Christian Ampe is bijzonder trots op de helm en bajonet van zijn peter Alois Ampe.© Foto CLY

“Hij hield er wel een levenslange oorlogsinvaliditeit aan over. Zo was zijn rechterarm korter dan zijn linker. De bezoeken aan de loopgraven met de daaraan verbonden verhalen zijn me altijd bijgebleven. Bij elk zondagbezoek aan de loopgraven bleef hij altijd een poosje alleen achter om zich te kunnen bezinnen over alles wat daar gebeurd is. Ik ben dan ook heel trots dat ik zijn helm en bajonet geërfd heb. Dat was ook een beetje de aanzet van mijn verzamelwoede rond de oorlogen”, besluit oorlogskenner Christian Ampe enthousiast.

Feiten

Om iets meer te vernemen over de feiten rond de bevrijding zelf, trokken we naar Gaby Pattyn, die zich al jaren verdiept in de geschiedenis van de twee wereldoorlogen. Hij dook even in de boeken en kon ons volgend relaas voorschotelen. “Op 17 oktober 1918 staat in het kader van het bevrijdingsoffensief het 6de linieregiment om 11 uur voor Oostrozebeke, in achtervolging van de vijand die de ‘Flandern-Stellung’ verlaten heeft. Al om 18.30 uur hebben patrouilleurs een verkenning van de dorpsrand uitgevoerd en melden dat het dorp niet bezet is. Het 10de Cie van het 6de linieregiment, onder leiding van kapitein-commandant Lambert als compagniehoofd van de voorhoede, valt ter hoogte van de mijlpaal op de baan van Ingelmunster naar Oostrozebeke, onder hevig mitrailleurvuur, afkomstig uit de Westkant van het dorp en uit de richting van het station en ontplooit zich op 400 meter van de westrand van Oostrozebeke. De Duitse mitrailleursnesten brengen het 15de linieregiment zware verliezen toe.

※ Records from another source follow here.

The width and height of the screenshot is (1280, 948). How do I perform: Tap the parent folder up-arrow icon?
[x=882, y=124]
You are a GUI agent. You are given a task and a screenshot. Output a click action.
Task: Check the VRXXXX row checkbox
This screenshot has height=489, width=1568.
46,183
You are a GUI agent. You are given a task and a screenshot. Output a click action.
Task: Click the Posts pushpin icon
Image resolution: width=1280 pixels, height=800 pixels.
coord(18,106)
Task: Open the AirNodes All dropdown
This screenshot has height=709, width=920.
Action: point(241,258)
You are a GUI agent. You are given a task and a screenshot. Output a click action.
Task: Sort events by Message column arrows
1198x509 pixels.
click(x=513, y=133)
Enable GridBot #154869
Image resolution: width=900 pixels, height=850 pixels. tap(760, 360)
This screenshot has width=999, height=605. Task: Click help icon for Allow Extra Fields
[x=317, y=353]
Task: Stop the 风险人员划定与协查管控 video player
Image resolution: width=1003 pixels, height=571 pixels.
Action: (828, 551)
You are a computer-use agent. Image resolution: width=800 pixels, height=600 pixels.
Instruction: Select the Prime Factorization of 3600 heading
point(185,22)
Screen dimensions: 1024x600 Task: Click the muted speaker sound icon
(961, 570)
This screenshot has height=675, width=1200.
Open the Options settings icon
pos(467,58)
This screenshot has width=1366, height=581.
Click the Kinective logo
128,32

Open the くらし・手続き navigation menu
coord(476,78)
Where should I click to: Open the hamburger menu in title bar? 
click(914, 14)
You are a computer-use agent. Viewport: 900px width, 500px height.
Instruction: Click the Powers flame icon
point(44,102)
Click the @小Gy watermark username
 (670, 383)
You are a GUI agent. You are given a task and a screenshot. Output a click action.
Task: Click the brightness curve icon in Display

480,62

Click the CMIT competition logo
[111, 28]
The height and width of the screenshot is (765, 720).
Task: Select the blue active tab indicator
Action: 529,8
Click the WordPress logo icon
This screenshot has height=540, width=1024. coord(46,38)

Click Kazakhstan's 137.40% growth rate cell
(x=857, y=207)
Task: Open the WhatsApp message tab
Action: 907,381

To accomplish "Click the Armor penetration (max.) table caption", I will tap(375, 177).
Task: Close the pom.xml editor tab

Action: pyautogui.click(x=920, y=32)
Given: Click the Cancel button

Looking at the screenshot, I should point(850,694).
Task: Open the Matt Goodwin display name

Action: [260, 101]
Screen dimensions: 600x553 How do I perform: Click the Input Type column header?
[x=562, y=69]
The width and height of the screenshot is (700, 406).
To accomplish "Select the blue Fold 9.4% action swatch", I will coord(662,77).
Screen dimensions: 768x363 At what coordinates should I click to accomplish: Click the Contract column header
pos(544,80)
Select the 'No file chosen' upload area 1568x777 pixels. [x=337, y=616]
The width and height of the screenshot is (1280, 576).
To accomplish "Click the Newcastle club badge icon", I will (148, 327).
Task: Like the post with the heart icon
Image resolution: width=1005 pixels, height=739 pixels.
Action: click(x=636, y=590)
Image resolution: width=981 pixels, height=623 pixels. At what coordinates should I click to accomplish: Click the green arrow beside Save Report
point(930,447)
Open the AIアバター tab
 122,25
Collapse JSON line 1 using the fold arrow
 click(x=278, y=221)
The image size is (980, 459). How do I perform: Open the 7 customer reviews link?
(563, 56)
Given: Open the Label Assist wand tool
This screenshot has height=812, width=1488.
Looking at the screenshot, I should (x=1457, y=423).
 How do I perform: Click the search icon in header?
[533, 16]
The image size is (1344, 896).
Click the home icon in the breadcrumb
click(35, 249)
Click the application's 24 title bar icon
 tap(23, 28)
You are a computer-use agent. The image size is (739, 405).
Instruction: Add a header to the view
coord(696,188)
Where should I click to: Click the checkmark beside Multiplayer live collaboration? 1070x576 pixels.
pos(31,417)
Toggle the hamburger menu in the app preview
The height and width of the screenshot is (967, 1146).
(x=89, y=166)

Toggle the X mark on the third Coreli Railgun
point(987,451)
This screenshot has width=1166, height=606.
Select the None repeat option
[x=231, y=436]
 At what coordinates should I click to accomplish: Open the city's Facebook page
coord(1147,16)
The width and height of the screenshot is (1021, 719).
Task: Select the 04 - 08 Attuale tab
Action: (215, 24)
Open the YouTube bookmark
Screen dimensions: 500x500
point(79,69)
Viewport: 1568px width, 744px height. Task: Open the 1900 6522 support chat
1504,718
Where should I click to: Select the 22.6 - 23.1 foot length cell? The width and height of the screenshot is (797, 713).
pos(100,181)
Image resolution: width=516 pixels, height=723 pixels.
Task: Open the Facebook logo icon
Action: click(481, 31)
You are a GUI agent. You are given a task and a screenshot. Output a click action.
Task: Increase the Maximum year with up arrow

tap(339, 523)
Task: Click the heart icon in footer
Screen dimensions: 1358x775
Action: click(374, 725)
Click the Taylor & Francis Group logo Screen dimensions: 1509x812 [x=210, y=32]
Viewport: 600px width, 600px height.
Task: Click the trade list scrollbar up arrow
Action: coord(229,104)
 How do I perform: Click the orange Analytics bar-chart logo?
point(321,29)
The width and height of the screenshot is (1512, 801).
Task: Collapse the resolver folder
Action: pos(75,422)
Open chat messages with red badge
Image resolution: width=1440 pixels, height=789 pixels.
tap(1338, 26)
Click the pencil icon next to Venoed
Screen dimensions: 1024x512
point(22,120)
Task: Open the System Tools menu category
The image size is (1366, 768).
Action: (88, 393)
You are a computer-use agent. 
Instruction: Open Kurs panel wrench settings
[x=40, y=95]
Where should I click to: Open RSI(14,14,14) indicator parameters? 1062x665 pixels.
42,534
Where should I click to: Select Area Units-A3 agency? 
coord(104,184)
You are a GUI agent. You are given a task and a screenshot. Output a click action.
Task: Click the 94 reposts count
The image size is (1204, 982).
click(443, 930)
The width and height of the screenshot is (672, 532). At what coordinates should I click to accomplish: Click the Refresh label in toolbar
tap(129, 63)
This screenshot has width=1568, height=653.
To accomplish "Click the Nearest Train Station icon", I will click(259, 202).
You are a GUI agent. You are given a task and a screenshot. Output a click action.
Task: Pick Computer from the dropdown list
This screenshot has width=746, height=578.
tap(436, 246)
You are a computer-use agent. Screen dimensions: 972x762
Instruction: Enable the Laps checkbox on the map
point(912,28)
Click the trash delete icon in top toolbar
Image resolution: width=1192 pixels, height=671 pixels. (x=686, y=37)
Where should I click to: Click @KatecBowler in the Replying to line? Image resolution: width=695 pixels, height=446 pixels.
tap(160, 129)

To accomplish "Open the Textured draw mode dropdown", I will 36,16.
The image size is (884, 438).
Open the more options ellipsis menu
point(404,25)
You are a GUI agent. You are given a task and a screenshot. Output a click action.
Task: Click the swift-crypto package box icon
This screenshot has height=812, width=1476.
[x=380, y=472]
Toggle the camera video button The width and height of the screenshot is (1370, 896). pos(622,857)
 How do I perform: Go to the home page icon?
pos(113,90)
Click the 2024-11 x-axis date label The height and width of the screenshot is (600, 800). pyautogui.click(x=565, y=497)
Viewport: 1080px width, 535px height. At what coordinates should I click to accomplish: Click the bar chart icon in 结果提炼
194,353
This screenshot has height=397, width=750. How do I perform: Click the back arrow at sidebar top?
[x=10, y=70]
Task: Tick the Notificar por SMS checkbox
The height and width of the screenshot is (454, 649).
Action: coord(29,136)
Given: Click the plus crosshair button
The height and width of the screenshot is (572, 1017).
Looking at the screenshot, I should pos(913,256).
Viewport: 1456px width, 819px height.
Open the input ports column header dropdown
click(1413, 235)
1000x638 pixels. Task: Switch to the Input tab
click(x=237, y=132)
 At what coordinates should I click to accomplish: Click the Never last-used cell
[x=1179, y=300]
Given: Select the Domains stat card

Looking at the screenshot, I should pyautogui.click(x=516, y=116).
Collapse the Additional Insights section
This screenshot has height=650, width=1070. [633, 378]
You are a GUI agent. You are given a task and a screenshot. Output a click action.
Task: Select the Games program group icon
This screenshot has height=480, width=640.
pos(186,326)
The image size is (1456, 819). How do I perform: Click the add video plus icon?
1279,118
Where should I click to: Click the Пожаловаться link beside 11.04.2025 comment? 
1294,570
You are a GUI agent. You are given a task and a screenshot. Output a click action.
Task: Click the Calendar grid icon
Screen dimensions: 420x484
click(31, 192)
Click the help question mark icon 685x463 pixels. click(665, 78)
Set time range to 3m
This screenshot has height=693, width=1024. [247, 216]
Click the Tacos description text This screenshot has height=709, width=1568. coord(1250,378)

Om 17 uur beveelt kolonel Derche het dorp te bestoken en Oostrozebeke te veroveren. De Belgen veroveren het dorp straat per straat en verplichten de Duitsers hun stellingen te ontruimen. Er werden 16 vijanden gevangen genomen. De vijanden behoorden tot de Keizerlijke Garde, een Pruisische elite-eenheid, drie mitrailleuzen worden buitgemaakt en de rest vernietigd of gesaboteerd. Het is 18 uur en Oostrozebeke is veroverd. De weg naar de Leie lag nu open. Om dat roemrijk wapenfeit te verheerlijken werd later het opschrift Oostrozebeke op het vaandel van het 6de linieregiment geschreven.”

Verklappen we ook nog dat de terugtrekkende vijandige legers een kleine frontlijn hadden opgetrokken aan de beek Mandel en daar vielen toen 34 Belgische en 13 Franse soldaten.